#### Data to examine:
------------------------------------------------------------------------

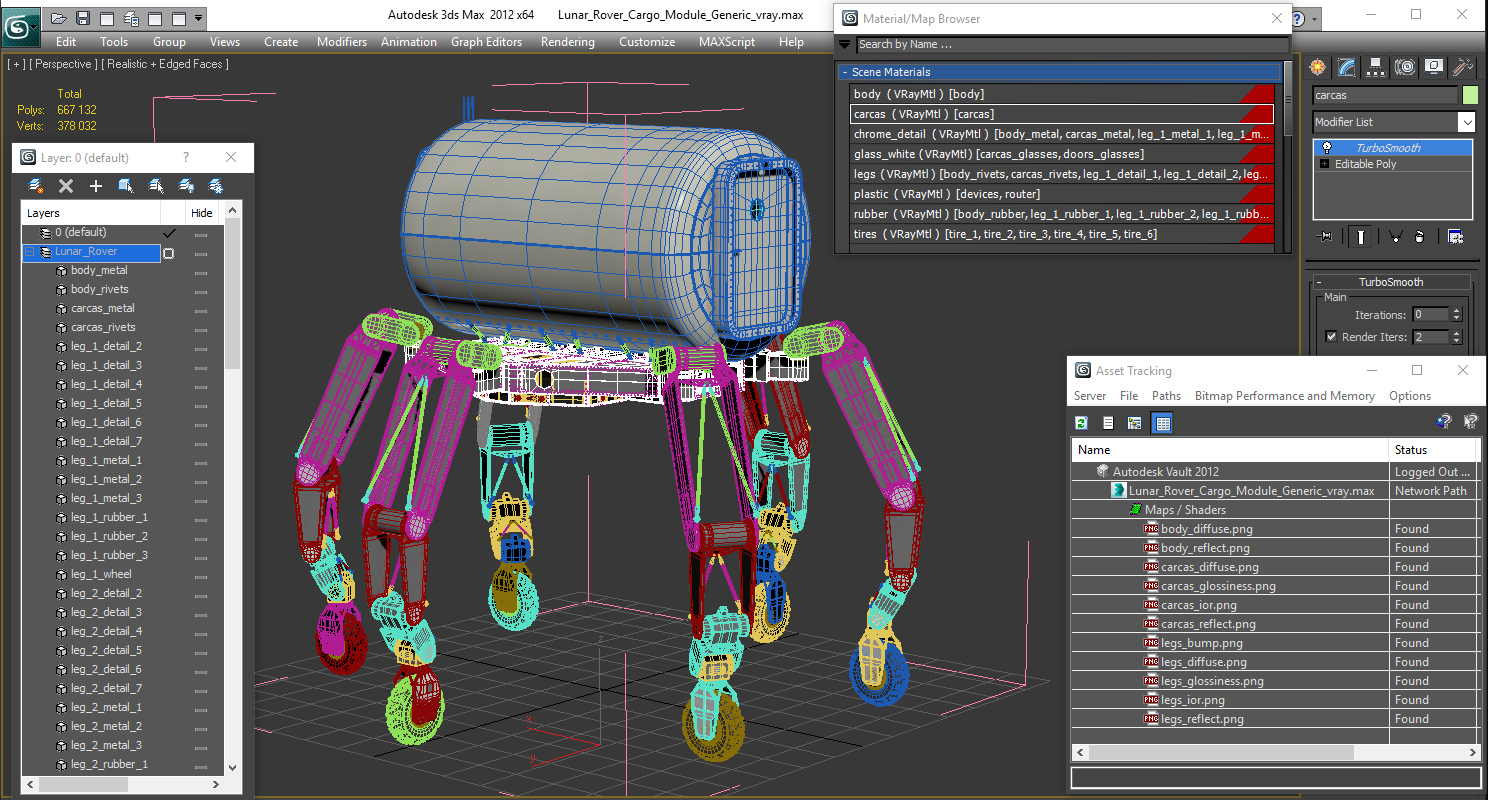Open the Hierarchy command panel tab
This screenshot has height=800, width=1488.
(x=1376, y=67)
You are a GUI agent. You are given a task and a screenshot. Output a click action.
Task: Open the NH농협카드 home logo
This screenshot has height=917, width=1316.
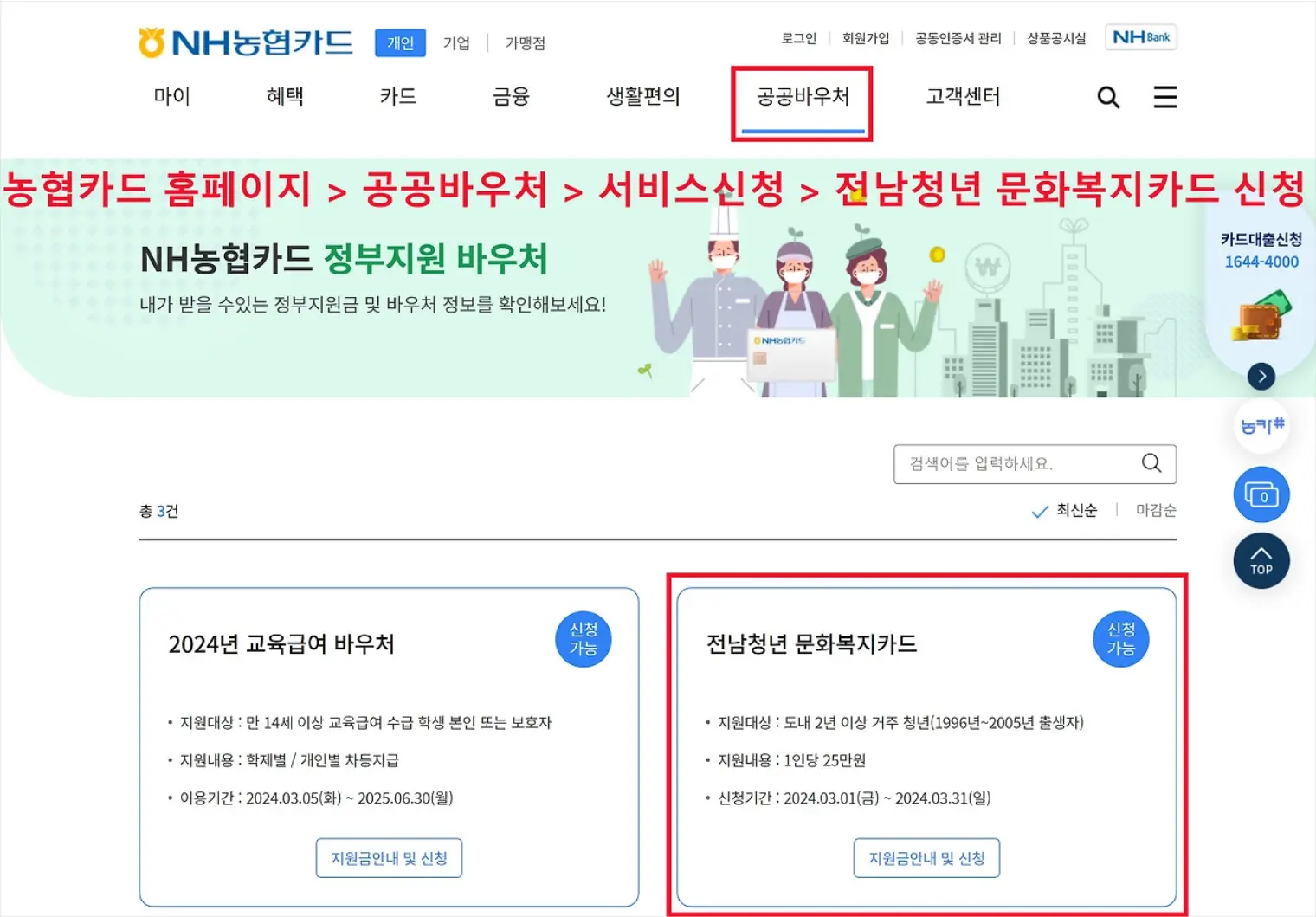[x=245, y=40]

------------------------------------------------------------------------

#### Work task:
Give back exactly the lines from the one with "You are a GUI" through the end of the records above, inclusive, and omit any pictures.

#### Expected answer:
You are a GUI agent. You are given a task and a screenshot. Output a click action.
Task: Open the NH농협카드 home logo
This screenshot has height=917, width=1316.
[x=245, y=40]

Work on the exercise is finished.